You are required to prepare in the books of Sundar:

(1)Investment Account.

(2)Profit & Loss Account.

For your exercise, assume that the books are closed on 31.12.96 and 1shares are valued at average cost. (S Gr. II- I-28)

Q18.The following transactions of investor Ltd. took place during the year ended 31st March, 1998:

1997

1st AprilPurchased Rs. 12,00,000 8% bonds at Rs.80.5 cum-interest. Interest is payable on 1st November and 1st May.

12th April.Purchased 1,00,000 equity shares of Rs.10 each in X Ltd. for Rs.40,00,000

1st MayReceived half years interest on 8% bonds.

15th MayX Ltd. made a bonus issue of three equity shares for every two held. Investor Ltd. sold 1,25,000 bonus shares for Rs. 20 each.

1st JulyPurchased 50,000 equity shares of Rs. 10 each in C Ltd. at Rs. 7.75 each.

2nd OctoberSold Rs.3,00,000 8% bonds at Rs.81 ex-interest.

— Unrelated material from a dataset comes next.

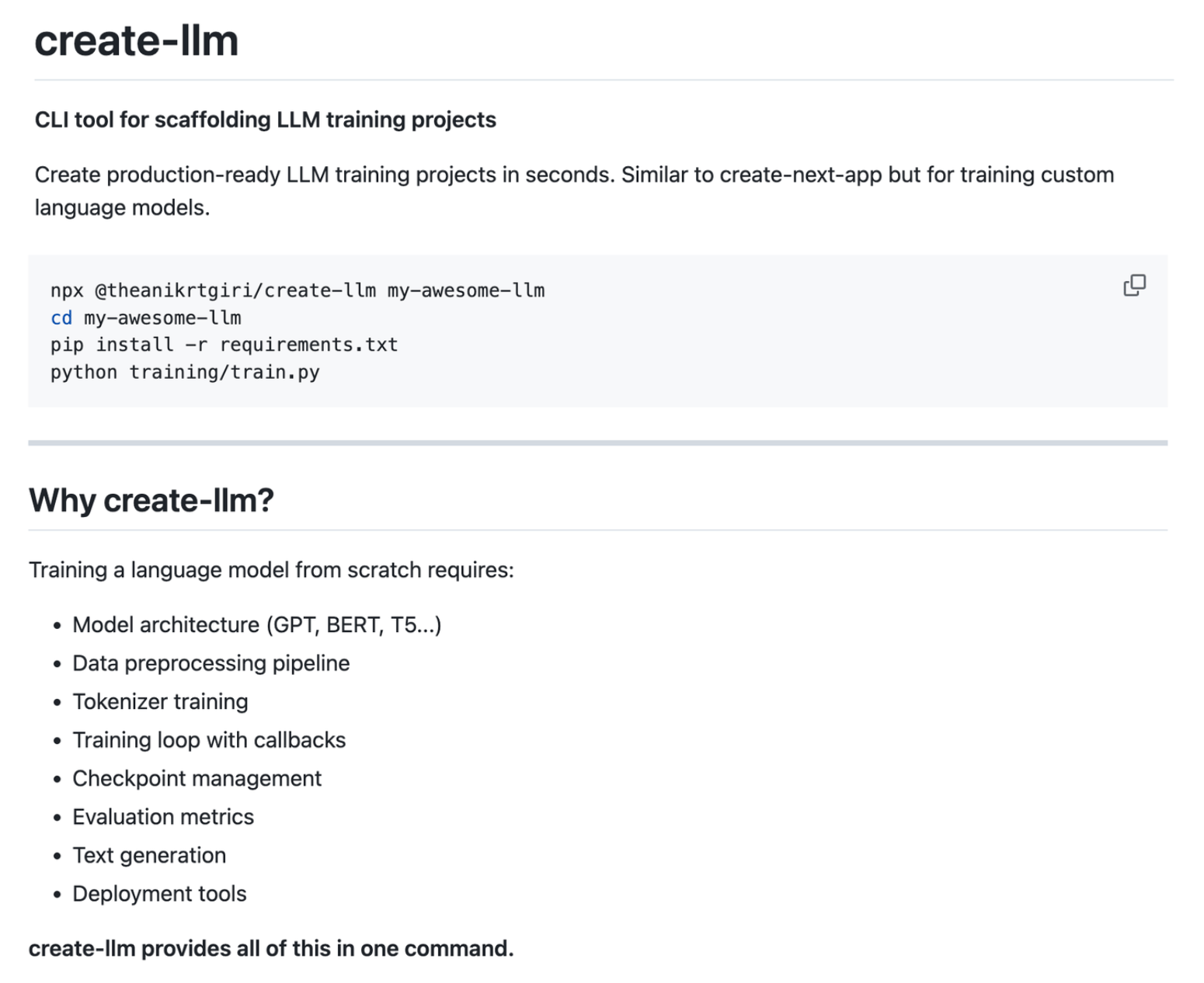Screen dimensions: 1204x983
Task: Click the 'Model architecture' bullet item
Action: (256, 625)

1st November Received half year’s bond interest

1st December Received 18% dividend n equity shares in X Ltd.

1998

1st Jan.C Ltd. made a right issue of one equity share for every two held at Rs. 5 per share. Rights sold in the market at Rs.2.25 per share.

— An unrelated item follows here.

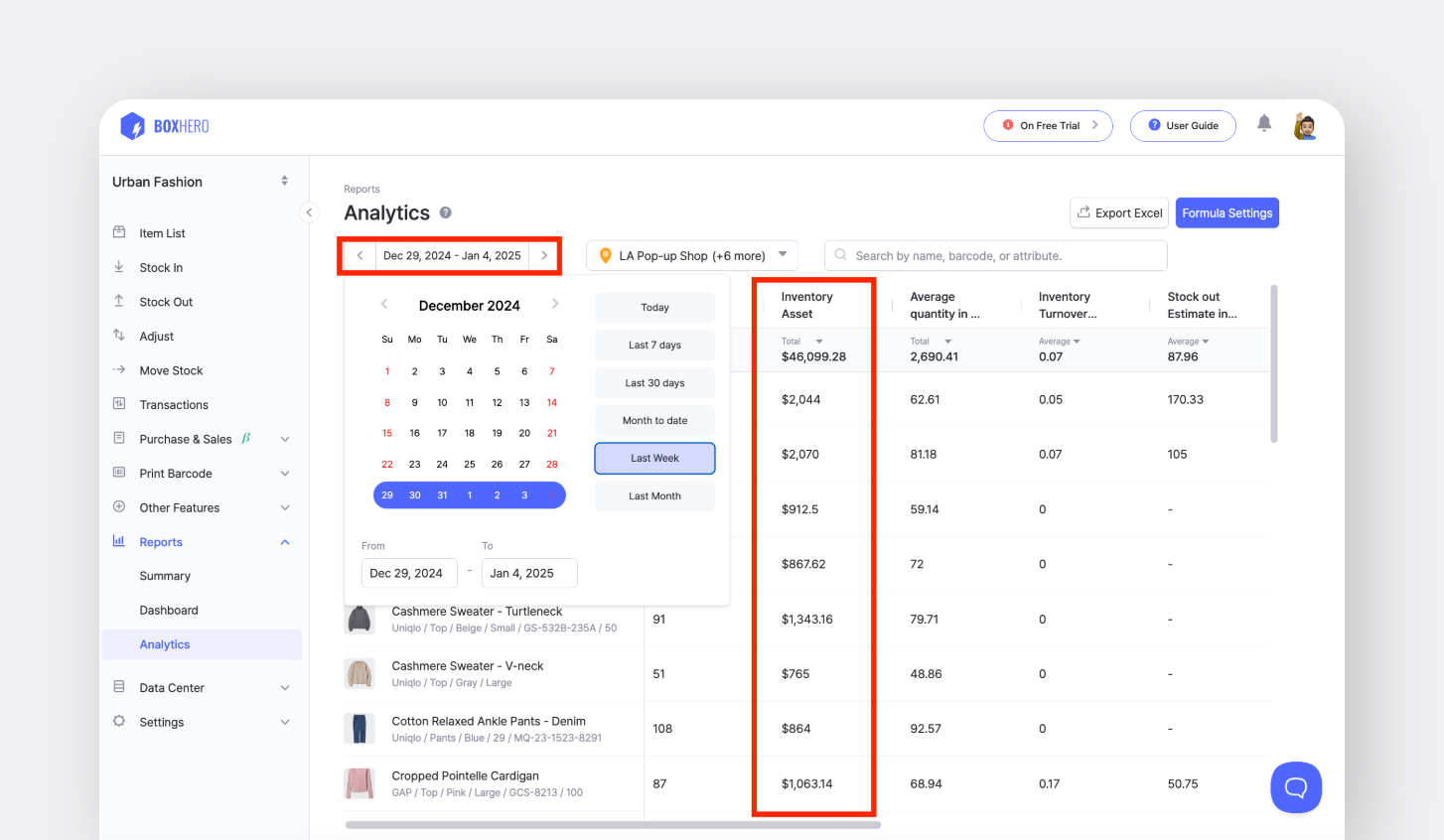Go to previous date range arrow
The width and height of the screenshot is (1444, 840).
tap(360, 256)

1st MarchReceived 12.5% dividend on equity shares in C Ltd.

Prepare the relevant investment accounts in the books of Investor Ltd. for the year ended 31st March, 1998. (ICWA FINAL-II I-84)

Q19On 1st April, 2006 Mr. Mayur had 30,000/-Equity shares in Jai Ltd. at a book-value of Rs.4,50,000/- (face value Rs.10/- per share). On 22nd June 2006, he purchased another 5000 shares of the company for Rs.80,000.

The Directors of Jai Ltd. announced a bonus issue of equity shares in the ratio of one share for seven shares held on 16th August 2006.

On 31st August, 2006 the Company made a right issue in the ratio of three shares for Eight shares held on payment of Rs.15/- per share. Due Date for the payment was 30th September, 2006. Mr. Mayur subscribed to 2/3rd of the right shares and sold remaining of his entitlement to Vinayak for a consideration of Rs. 2 per share.

On 31st October, 2006 received dividends from Jai Ltd. @ 20% for the year ended 31st March, 2006. Dividend for share acquired by him on 22nd June, 2006 are to be adjusted against the cost of purchase.

On 15th November, 2006 Mayur sold 30,000 Equity shares at a premium of Rs.5/- per share. You are required to prepare Investments account in the book Mr.Mayur. Assume that the books of accounts are closed on 31st March, 2007 and shares valued at weighted average cost. (A-08)

Q20.On 1-4-2006 Mr. Abhishek had 10,000 equity shares (of Rs.10 each) in Rai Entertainment Ltd. at the cost of Rs.1,60,000

On 1-7-2006 he acquired 4,000 more shares in the same Company for Rs.80,000.